(What to do) The answer is an exact copy of the lines from the one with "[Instagram] (1168, 1777)" to the end of the listing below, pictures left out.

(Data supplied)
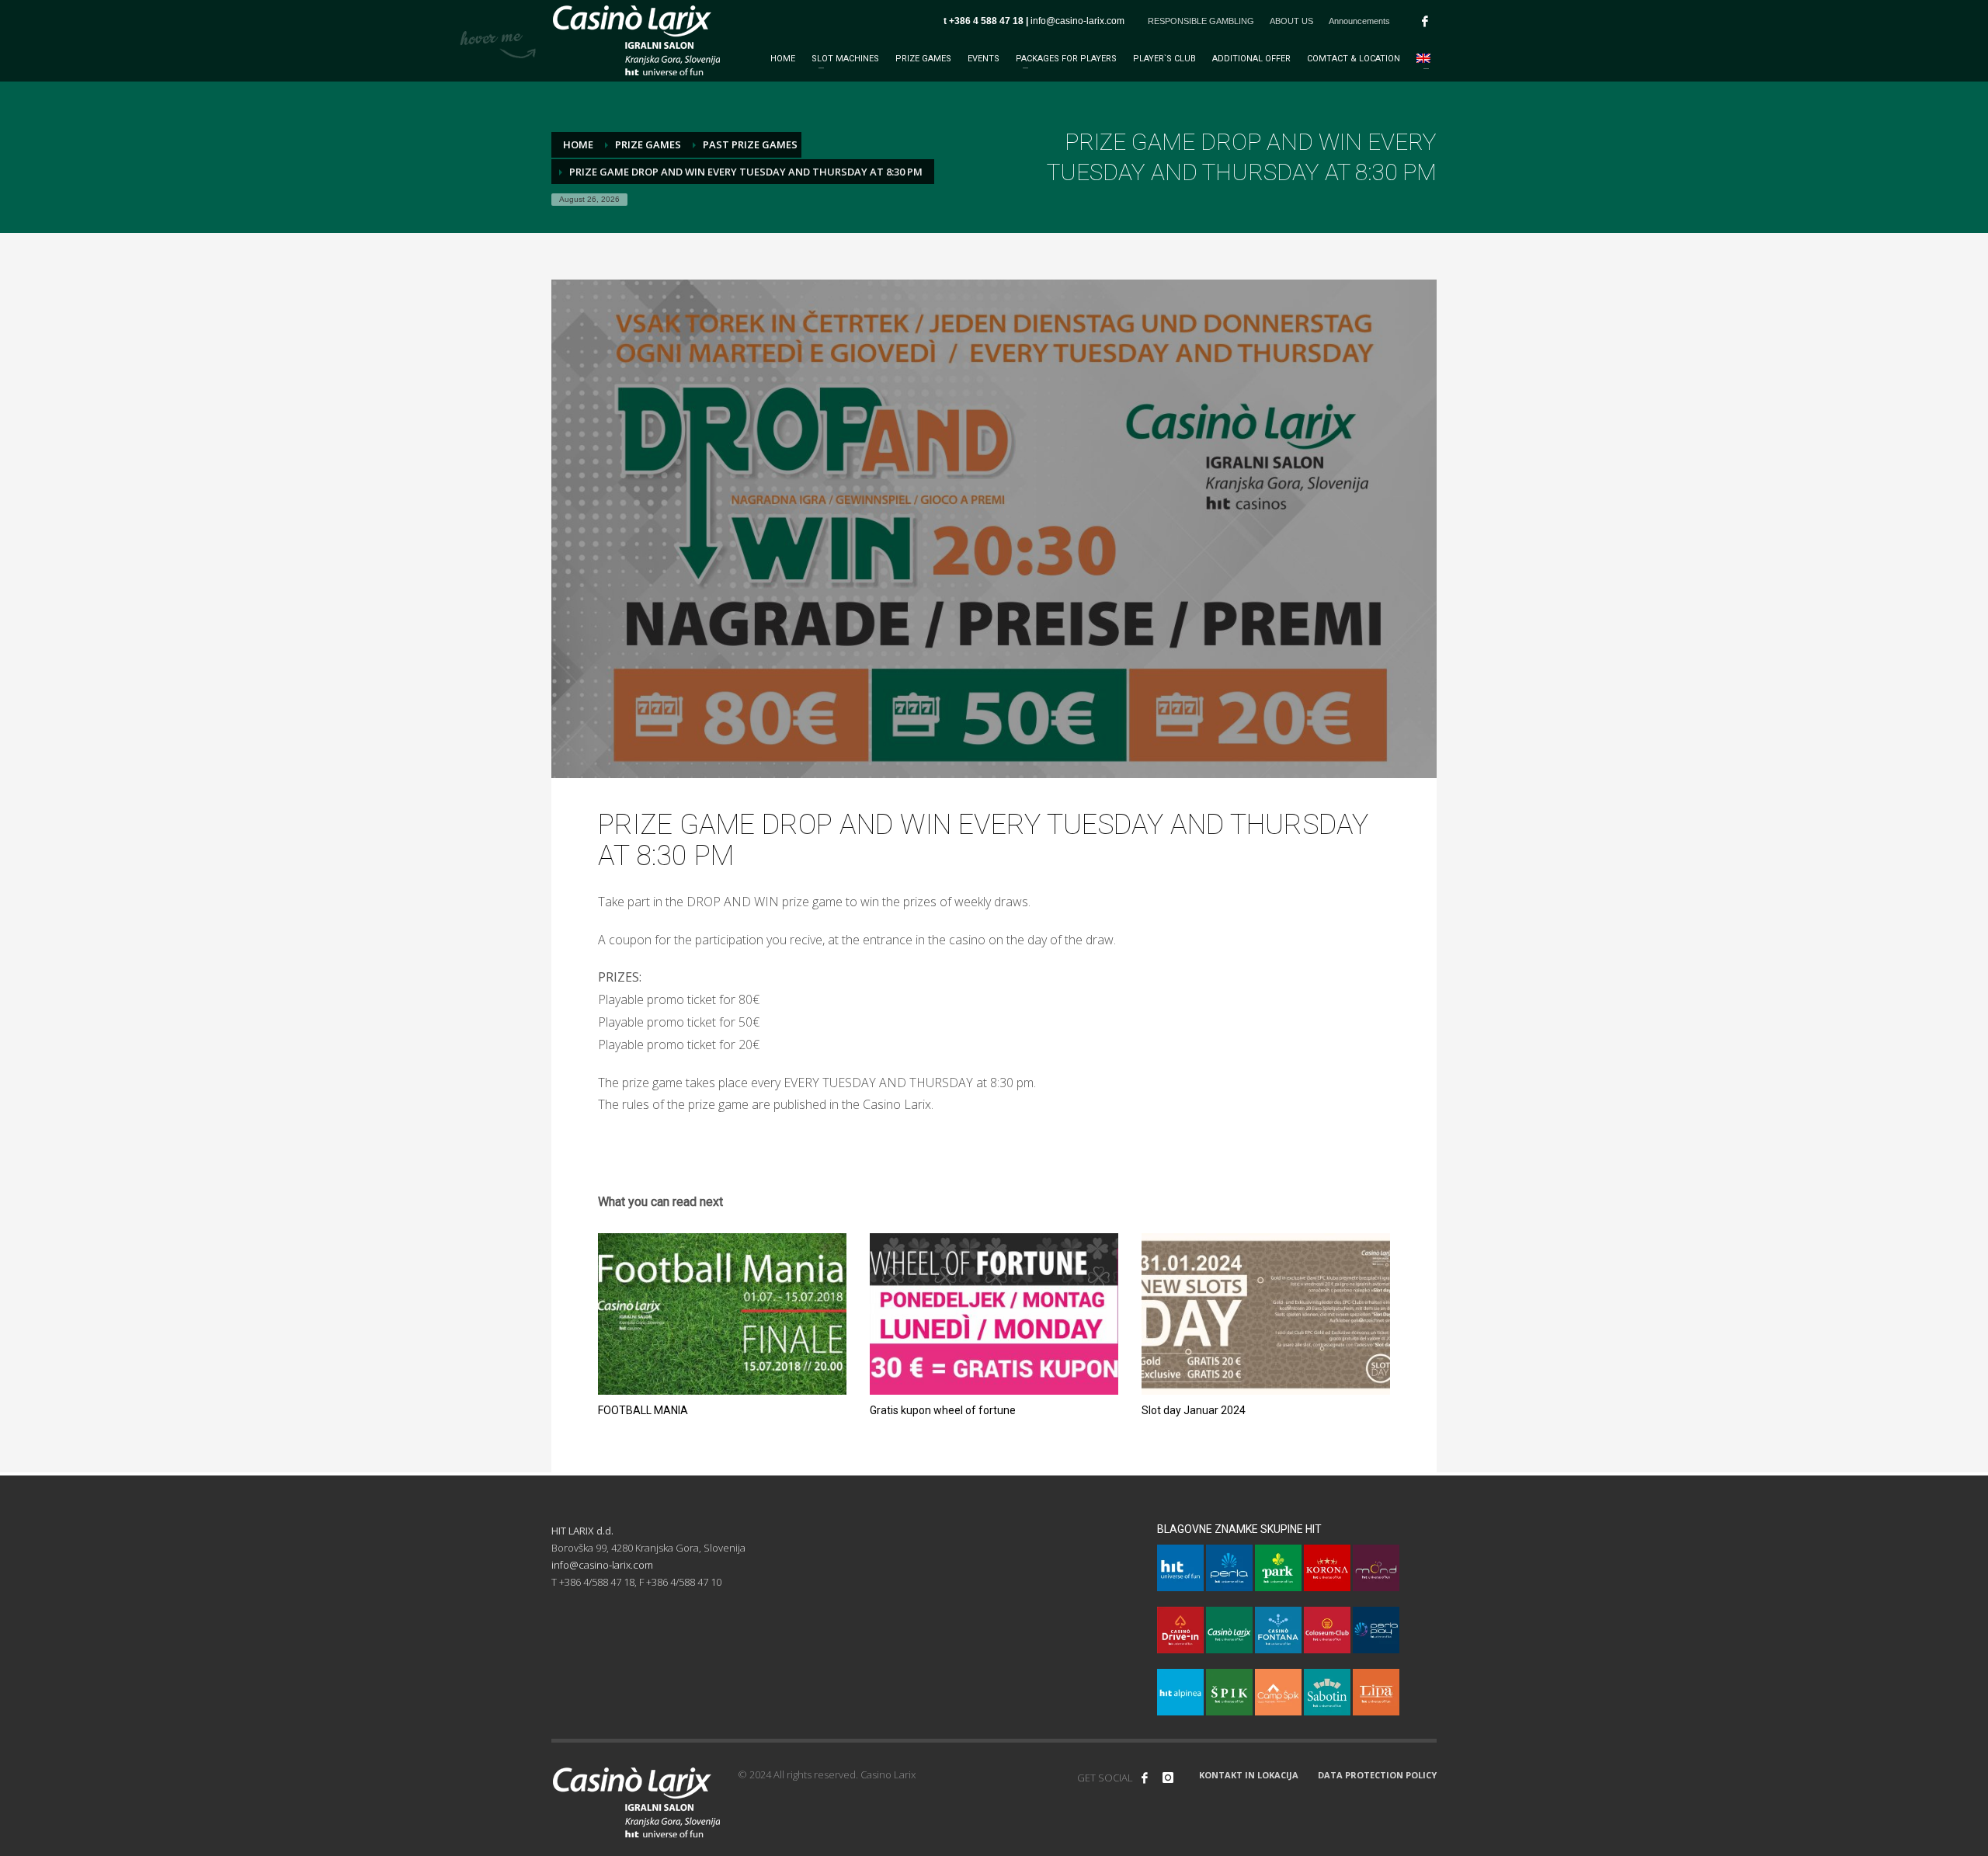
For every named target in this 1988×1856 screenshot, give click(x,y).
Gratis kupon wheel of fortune (943, 1410)
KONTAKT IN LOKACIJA (1248, 1775)
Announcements (1359, 21)
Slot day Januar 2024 (1194, 1410)
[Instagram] (1168, 1777)
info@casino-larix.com (1077, 21)
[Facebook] (1425, 21)
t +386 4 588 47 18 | (987, 21)
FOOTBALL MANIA (643, 1410)
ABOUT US (1291, 21)
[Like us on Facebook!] (1144, 1777)
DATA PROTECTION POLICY (1377, 1775)
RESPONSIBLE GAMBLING (1201, 21)
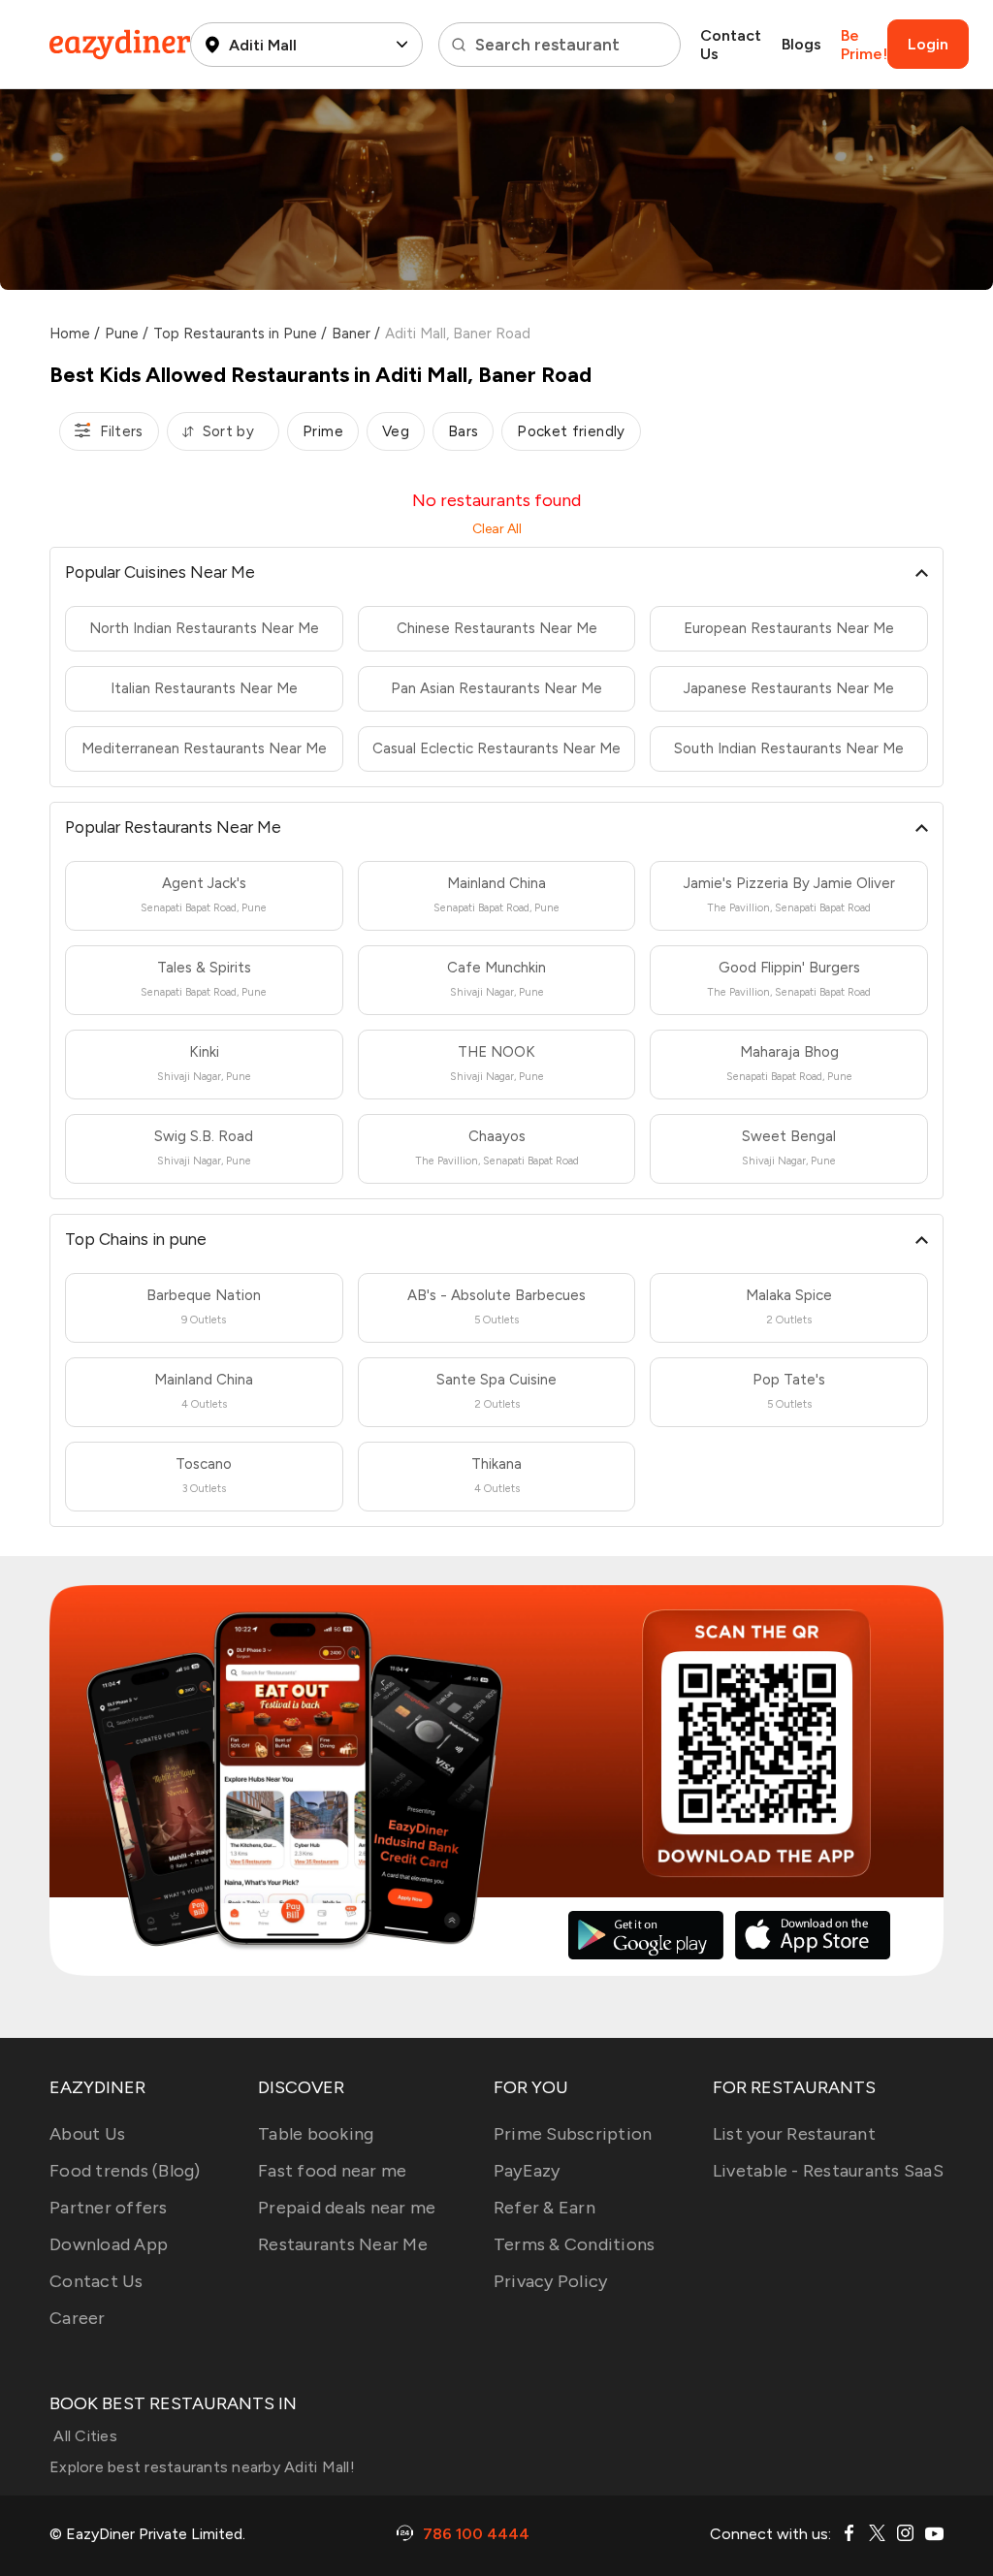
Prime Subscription (573, 2134)
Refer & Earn (544, 2207)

(Solution to the problem)
[Instagram] (1168, 1777)
info@casino-larix.com (1077, 21)
[Facebook] (1425, 21)
t +386 4 588 47 18 | (987, 21)
FOOTBALL MANIA (643, 1410)
ABOUT US (1291, 21)
[Like us on Facebook!] (1144, 1777)
DATA PROTECTION POLICY (1377, 1775)
RESPONSIBLE GAMBLING (1201, 21)
Prime Subscription (573, 2134)
Refer & Earn (544, 2207)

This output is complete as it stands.